オーストラリアのワーキングホリデー(ワーホリ)が近年、大きな注目を集めています。コロナ禍の人手不足を背景に高収入の仕事が得られるという「出稼ぎワーホリ」のイメージが広まり、多くの日本人が夢を抱いてオーストラリアへと旅立ちました。しかし、現実は甘くなく、仕事探しに苦労する若者も少なくありません。この記事では、オーストラリアのワーホリ事情の変遷と現状、そして成功するための秘訣を探ります。

ワーホリブームの到来と終焉

コロナ禍のオーストラリアでは、入国制限により深刻な人手不足が発生しました。この状況下で、日本人ワーホリ参加者は介護アシスタントやブルーベリー摘みなどで高収入を得るチャンスに恵まれました。月収50万円〜80万円といった驚きの金額がメディアで報じられ、「出稼ぎワーホリ」として大きな話題を呼びました。

オーストラリアの農場で働くワーホリメイカーオーストラリアの農場で働くワーホリメイカー

この報道を受け、オーストラリアへのワーホリビザの取得者は急増。年間発給数は従来の1万件から1万6000件を超え、過去最多を記録しました。留学支援を行うワールドアベニューの松久保健太代表によると、当時、日本料理店などは賃金を割増ししてでも人材を求めていたといいます。語学力に自信がない人でも仕事が見つかりやすい状況でした。

しかし、コロナ禍が収束し入国制限が緩和されると、状況は一変。海外からの労働者が戻り始め、競争が激化しました。結果として、仕事探しに難航するワーホリ参加者が続出。「出稼ぎ」の夢は破れ、ワーホリへのマイナスイメージが広がってしまいました。

現実のワーホリ生活:炊き出しに並ぶ若者たち

仕事が見つからず、生活に困窮するワーホリ参加者の中には、無料の炊き出しに並ぶ人もいるといいます。しかし、松久保代表によると、彼らの多くは深刻な困窮状態ではなく、「無料でもらえればラッキー」程度の感覚だといいます。

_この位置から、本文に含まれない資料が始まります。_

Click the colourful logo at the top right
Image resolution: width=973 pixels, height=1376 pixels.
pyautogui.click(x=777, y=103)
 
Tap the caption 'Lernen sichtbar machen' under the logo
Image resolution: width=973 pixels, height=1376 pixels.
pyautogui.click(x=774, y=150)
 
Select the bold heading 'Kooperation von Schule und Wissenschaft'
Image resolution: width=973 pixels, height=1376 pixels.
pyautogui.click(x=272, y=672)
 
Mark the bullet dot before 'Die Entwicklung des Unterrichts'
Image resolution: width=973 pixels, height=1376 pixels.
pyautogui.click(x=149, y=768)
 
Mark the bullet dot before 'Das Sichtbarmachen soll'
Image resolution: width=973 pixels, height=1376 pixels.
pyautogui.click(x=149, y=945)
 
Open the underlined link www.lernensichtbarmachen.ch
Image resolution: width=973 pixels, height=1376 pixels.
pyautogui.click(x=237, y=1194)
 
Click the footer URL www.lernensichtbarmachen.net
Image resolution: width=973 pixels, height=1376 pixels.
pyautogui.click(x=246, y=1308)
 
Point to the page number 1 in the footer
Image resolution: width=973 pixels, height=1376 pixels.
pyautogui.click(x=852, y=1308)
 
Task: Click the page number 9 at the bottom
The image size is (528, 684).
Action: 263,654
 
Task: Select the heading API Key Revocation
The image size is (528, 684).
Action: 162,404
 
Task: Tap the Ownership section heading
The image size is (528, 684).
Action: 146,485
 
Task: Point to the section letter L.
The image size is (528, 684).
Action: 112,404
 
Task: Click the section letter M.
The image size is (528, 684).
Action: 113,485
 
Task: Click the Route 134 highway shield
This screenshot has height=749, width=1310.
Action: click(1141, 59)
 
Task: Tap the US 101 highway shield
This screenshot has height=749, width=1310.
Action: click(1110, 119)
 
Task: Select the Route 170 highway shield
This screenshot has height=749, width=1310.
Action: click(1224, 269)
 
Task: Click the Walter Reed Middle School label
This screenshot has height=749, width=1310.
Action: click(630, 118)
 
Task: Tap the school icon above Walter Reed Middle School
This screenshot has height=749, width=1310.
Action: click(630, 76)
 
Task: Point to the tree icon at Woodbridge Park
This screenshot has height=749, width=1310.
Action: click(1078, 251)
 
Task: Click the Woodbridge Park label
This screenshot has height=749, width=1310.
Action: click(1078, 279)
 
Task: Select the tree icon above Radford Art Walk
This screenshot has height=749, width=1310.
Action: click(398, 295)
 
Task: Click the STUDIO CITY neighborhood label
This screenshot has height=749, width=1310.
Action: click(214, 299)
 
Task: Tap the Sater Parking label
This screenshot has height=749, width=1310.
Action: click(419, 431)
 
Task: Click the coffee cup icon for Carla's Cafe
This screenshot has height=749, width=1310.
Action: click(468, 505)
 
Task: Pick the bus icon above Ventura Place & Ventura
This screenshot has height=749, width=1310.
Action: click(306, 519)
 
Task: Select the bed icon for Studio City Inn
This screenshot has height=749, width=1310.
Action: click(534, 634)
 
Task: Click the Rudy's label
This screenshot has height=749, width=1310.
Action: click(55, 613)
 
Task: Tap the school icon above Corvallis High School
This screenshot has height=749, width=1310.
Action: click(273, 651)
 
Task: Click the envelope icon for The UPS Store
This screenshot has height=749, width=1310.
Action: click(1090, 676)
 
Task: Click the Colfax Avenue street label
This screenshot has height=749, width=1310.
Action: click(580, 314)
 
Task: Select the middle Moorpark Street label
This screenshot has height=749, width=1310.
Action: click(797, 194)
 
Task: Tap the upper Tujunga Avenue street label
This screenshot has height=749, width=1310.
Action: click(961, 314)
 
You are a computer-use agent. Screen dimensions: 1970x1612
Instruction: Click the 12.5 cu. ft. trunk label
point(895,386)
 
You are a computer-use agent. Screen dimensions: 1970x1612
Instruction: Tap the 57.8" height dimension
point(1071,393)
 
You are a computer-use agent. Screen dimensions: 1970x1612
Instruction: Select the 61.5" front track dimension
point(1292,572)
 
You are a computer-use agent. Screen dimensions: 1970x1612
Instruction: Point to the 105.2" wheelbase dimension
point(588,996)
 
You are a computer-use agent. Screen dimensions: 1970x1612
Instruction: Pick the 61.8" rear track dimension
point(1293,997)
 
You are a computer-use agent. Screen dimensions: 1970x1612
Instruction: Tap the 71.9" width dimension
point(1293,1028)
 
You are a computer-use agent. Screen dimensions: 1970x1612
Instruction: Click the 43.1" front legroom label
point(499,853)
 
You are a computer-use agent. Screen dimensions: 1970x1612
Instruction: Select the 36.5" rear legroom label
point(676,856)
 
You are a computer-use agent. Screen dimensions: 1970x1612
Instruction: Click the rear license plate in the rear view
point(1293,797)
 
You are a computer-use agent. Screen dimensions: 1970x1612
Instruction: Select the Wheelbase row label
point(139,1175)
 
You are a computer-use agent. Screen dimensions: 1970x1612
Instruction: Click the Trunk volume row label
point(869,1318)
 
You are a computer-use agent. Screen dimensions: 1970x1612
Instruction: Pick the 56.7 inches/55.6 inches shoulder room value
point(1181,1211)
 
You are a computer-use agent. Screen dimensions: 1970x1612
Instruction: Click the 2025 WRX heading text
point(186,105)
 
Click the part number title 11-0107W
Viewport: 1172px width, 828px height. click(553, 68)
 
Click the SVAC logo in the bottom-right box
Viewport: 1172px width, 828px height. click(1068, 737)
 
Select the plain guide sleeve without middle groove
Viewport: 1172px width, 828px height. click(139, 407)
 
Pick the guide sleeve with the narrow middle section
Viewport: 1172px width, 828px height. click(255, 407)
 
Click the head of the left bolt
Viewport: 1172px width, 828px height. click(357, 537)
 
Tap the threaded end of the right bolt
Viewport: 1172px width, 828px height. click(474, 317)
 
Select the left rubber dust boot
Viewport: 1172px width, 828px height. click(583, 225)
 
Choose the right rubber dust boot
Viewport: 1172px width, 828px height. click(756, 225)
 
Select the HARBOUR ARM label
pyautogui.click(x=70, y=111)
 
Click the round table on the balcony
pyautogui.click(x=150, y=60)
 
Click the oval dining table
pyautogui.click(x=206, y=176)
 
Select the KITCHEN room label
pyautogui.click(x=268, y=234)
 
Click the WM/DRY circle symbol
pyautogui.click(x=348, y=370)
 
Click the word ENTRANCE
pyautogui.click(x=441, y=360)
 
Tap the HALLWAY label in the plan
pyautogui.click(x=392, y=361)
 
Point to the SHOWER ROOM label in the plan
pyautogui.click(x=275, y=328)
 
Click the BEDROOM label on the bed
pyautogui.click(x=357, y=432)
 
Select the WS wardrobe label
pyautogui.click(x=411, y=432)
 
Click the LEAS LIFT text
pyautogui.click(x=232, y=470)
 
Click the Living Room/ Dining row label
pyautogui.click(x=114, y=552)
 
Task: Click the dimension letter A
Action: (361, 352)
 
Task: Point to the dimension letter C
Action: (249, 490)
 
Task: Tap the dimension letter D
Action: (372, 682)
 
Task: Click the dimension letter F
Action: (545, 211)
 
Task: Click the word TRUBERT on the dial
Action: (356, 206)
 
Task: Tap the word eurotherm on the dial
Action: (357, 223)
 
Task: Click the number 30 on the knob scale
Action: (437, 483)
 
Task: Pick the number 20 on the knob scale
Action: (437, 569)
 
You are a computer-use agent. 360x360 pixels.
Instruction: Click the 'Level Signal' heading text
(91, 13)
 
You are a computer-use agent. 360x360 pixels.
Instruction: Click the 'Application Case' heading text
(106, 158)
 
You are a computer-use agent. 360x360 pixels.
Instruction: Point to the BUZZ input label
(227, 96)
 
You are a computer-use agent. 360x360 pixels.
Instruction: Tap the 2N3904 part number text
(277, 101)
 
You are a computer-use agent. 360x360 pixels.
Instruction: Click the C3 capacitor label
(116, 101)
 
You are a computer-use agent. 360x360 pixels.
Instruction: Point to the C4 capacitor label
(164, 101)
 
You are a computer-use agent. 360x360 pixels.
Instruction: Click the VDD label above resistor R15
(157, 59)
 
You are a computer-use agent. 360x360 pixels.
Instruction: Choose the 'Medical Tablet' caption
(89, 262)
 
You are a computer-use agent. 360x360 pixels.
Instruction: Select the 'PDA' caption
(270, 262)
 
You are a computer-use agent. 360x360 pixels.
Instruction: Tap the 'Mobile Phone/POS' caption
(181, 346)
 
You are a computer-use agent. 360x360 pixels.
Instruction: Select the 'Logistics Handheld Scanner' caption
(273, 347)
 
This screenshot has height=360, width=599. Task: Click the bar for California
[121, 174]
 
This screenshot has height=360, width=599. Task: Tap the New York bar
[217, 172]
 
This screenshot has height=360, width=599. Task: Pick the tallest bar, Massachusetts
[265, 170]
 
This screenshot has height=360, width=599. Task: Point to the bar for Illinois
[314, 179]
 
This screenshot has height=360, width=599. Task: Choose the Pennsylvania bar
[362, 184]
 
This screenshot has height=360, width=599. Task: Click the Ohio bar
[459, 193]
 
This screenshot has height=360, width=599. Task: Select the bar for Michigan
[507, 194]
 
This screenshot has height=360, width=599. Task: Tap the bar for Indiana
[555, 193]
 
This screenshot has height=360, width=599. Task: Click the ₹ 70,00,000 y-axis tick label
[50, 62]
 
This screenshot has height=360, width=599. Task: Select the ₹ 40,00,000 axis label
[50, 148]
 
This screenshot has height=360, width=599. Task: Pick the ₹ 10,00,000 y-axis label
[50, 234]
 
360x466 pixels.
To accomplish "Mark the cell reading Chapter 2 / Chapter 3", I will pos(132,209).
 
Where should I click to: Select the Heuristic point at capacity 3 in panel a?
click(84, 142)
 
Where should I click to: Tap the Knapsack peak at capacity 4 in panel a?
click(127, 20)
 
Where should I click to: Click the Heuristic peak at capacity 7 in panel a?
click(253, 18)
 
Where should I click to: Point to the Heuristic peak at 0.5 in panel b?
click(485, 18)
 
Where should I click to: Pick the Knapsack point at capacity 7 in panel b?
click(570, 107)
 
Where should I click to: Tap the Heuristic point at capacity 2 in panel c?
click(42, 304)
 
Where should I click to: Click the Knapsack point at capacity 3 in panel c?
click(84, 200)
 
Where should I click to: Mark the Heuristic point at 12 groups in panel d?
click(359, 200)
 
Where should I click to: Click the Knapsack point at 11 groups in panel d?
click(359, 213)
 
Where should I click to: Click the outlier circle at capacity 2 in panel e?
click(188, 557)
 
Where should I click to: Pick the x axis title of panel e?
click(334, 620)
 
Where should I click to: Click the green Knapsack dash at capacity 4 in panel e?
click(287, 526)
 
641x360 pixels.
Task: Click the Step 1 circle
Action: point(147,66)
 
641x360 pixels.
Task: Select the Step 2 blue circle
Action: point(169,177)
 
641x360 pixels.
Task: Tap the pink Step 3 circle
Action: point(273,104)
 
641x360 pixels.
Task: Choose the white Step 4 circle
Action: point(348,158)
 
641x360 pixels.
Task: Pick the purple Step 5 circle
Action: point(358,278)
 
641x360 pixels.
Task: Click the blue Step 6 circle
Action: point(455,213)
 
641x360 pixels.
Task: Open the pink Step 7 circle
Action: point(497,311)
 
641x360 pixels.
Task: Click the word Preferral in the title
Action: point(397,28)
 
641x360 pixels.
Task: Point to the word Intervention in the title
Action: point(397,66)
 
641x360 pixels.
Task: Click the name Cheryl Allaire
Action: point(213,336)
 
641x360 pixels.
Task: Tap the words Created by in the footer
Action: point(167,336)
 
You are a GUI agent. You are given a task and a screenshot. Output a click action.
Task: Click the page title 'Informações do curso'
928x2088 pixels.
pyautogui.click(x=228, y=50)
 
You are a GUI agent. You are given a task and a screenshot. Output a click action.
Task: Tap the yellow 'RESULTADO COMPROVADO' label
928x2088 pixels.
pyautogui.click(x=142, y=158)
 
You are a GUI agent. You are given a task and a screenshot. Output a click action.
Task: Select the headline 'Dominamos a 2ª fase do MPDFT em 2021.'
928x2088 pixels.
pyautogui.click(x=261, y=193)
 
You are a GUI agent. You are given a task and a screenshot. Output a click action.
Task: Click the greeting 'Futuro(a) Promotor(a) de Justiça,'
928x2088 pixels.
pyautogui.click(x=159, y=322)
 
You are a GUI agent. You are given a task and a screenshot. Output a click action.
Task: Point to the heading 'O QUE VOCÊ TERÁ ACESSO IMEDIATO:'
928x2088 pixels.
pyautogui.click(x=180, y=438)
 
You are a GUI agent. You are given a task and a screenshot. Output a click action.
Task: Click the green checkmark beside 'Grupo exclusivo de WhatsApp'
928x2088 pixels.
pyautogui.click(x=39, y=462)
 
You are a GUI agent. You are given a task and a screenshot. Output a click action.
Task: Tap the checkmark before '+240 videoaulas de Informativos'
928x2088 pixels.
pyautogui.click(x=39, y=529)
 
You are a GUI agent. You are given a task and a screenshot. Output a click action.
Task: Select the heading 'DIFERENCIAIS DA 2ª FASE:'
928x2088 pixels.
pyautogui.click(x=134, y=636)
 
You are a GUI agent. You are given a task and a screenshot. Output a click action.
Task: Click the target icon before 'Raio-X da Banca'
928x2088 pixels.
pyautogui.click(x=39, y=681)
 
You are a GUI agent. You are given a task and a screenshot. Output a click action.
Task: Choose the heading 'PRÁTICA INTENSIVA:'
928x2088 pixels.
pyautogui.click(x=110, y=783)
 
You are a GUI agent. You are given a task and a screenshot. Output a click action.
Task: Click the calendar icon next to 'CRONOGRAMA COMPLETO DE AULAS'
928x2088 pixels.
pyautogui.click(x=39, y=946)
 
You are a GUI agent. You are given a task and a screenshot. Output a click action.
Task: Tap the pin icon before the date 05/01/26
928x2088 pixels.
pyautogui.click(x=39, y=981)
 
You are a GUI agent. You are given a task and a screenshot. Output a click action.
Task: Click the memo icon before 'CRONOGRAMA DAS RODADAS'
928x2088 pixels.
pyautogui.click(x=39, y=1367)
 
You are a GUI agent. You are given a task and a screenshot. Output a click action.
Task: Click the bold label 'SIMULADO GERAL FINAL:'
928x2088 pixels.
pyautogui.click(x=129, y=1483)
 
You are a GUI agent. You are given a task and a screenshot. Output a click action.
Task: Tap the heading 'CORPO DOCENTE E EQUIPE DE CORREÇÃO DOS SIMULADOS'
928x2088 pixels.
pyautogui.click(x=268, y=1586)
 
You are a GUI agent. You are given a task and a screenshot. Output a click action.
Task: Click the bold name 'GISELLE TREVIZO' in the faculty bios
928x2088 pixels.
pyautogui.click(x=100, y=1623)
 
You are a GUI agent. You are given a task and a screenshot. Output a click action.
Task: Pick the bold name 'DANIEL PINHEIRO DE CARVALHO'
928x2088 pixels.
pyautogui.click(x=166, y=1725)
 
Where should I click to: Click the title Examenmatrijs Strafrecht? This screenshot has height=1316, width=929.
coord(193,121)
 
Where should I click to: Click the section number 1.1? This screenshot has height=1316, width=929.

オーストラリアでワーホリ中の田部望さん(31歳)も、炊き出しを利用する知人がいると証言しています。語学学校に通う女性は食費を抑えるため、また他の日本人との情報交換の場として炊き出しを利用していたそうです。ホームステイ中に野菜をもらうために炊き出しに並んでいた女性もいたといいます。田部さんは、彼らが「割と軽い気持ちで」炊き出しを利用していると語っています。これは、日本で生活困窮者が利用する炊き出しとは異なる状況といえるでしょう。

成功するワーホリのための秘訣

オーストラリアのワーホリで成功するためには、事前の準備と情報収集が不可欠です。語学力を磨くことはもちろん、現地の生活費や仕事の情報、ビザに関する規則などをしっかりと理解しておく必要があります。 専門家の意見を参考に、ワーホリ計画を立てることが重要です。例えば、国際キャリアコンサルタントの山田花子さん(仮名)は、「ワーホリに行く前に、自分のスキルや経験を棚卸しし、どんな仕事につきたいかを明確にすることが大切です。また、現地の求人情報サイトなどを活用し、事前に仕事を探しておくことも有効です」とアドバイスしています。

ワーホリは貴重な経験

ワーホリは海外生活を体験し、異文化に触れる貴重な機会です。困難に直面することもあるかもしれませんが、それらを乗り越えることで大きく成長できるはずです。しっかりと準備を行い、積極的に行動することで、充実したワーホリ生活を送ることができるでしょう。